Des membres de l’Union des étudiants catholiques flamands (Katholiek Vlaams Hoogstudentenverbond) ont qualifié les propos de Bonny de « non catholiques ». Et le groupe Pro Familia, surgi de nulle part, a appelé les croyants à prier pour « la conversion de notre évêque ». D’après Pro Familia, Bonny « s’est excommunié » par ses déclarations.
Bonny était effectivement allé plus loin que sa fameuse « lettre à François » de septembre 2014 qui lui avait valu des ennemis en Belgique et à l’étranger. En vue du Synode des évêques sur la famille, il avait plaidé pour une modification de la doctrine vaticane sur les homosexuels et les croyants divorcés. Selon Bonny, « ces personnes méritent plus de respect et un jugement plus nuancé que celui inscrit dans certains documents ecclésiastiques ».
Les homosexuels ghettoïsés
Ces quarante dernières années, tout théologien ou évêque qui se distanciait ouvertement de la ligne vaticane officielle en matière de morale familiale et sexuelle risquait une sanction. Cette ligne n’avait-elle pas, en effet, été établie et reconfirmée par les papes successifs, de Paul VI à Benoît XVI en passant par Jean Paul II ? Cependant, avec un pape comme François, Johan Bonny n’est plus le seul à exprimer ce point de vue. Ses préoccupations sont revenues mot à mot dans le projet de texte du Synode des évêques sur la famille qualifié de « révolutionnaire » par le monde extérieur. Cependant, un projet de texte n’est pas un document définitif et les paragraphes ayant trait à une attitude positive à l’égard des homosexuels n’ont pas été repris dans le texte final officiel. Une majorité du synode avait approuvé le nouveau cap, mais en l’absence d’une majorité des deux tiers, les paragraphes concernés n’ont pas été repris. Une minorité a donc rejeté la proposition.

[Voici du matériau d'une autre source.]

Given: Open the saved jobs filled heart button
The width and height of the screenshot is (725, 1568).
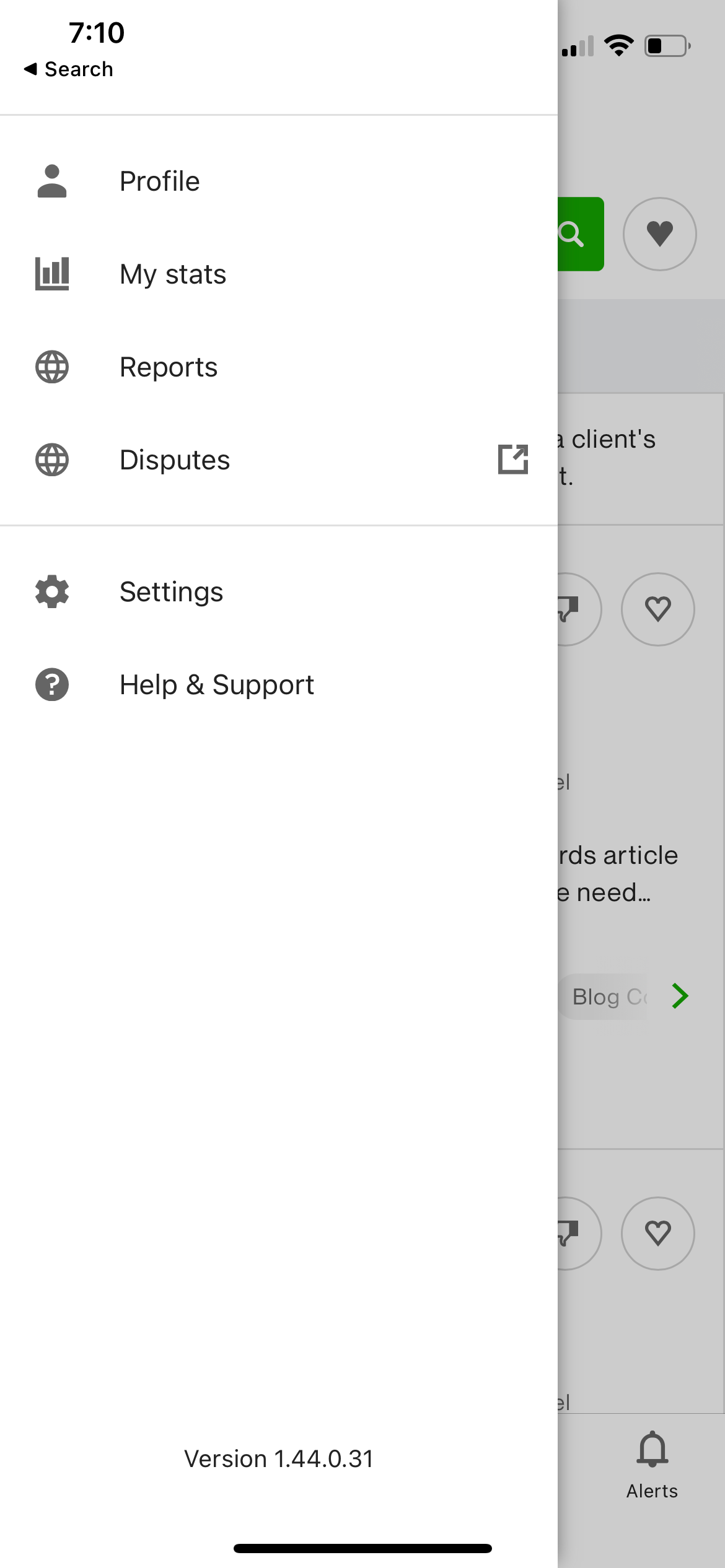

Une Église qui ne dialogue pas avec la société est vouée à devenir hors de propos
François connaît les sensibilités de ces forces conservatrices. Il est également au courant de la malveillance de leurs propos. En 1994, le cardinal Antonio Quarracino, son prédécesseur à l’archevêché de Buenos Aires, voulait encore isoler les homosexuels dans un ghetto. En outre, il mettait la bestialité et l’homosexualité sur le même plan.
Par conséquent, il n’est vraiment pas surprenant que même en Amérique du Sud l’Église catholique jadis omniprésente ait perdu beaucoup de son attrait. Un évêque comme Bonny et un pape comme François ont dressé leurs comptes : une Église qui n’est plus capable d’entamer un dialogue raisonnable avec la société est vouée à devenir hors de propos.
15 maladies
C’est la raison pour laquelle François prend sa lutte pour le changement au sérieux. Il nomme de nouveaux cardinaux à un rythme élevé et en dehors des conseils habituels. Entre-temps, il règle ses comptes avec les anciens cénacles de pouvoir à sa façon. Ses « voeux de Noël » aux membres de la Curie se sont avérés d’une dureté inhabituelle. En outre, le texte est disponible librement sur le site web du Vatican – l’époque où la Curie réécrivait un discours papal à sa guise, ce qui est arrivé à l’infortuné Jean Paul I en 1978, est révolue. Pour François, les hauts fonctionnaires du Vatican souffrent de pas moins de quinze « maladies » graves, de « l’Alzheimer spirituel »(maladie six) aux « faces funèbres » (douze) en passant par la maladie huit, « la schizophrénie existentielle », » le fruit de l’hypocrisie typique du médiocre et du vide spirituel progressif que les diplômes et les titres académiques ne peuvent combler. C’est une maladie qui frappe souvent ceux qui se limitent aux tâches bureaucratiques et perdent ainsi le contact avec la réalité, avec les personnes concrètes ».
Il y a donc une guerre ouverte au Vatican. En peu de temps, le pape n’a pas seulement gagné de la sympathie, mais surtout du respect parce que l’on sent à l’intérieur et à l’extérieur de l’Église que le combat mené par François est juste. Le bien prime à nouveau sur le sacré.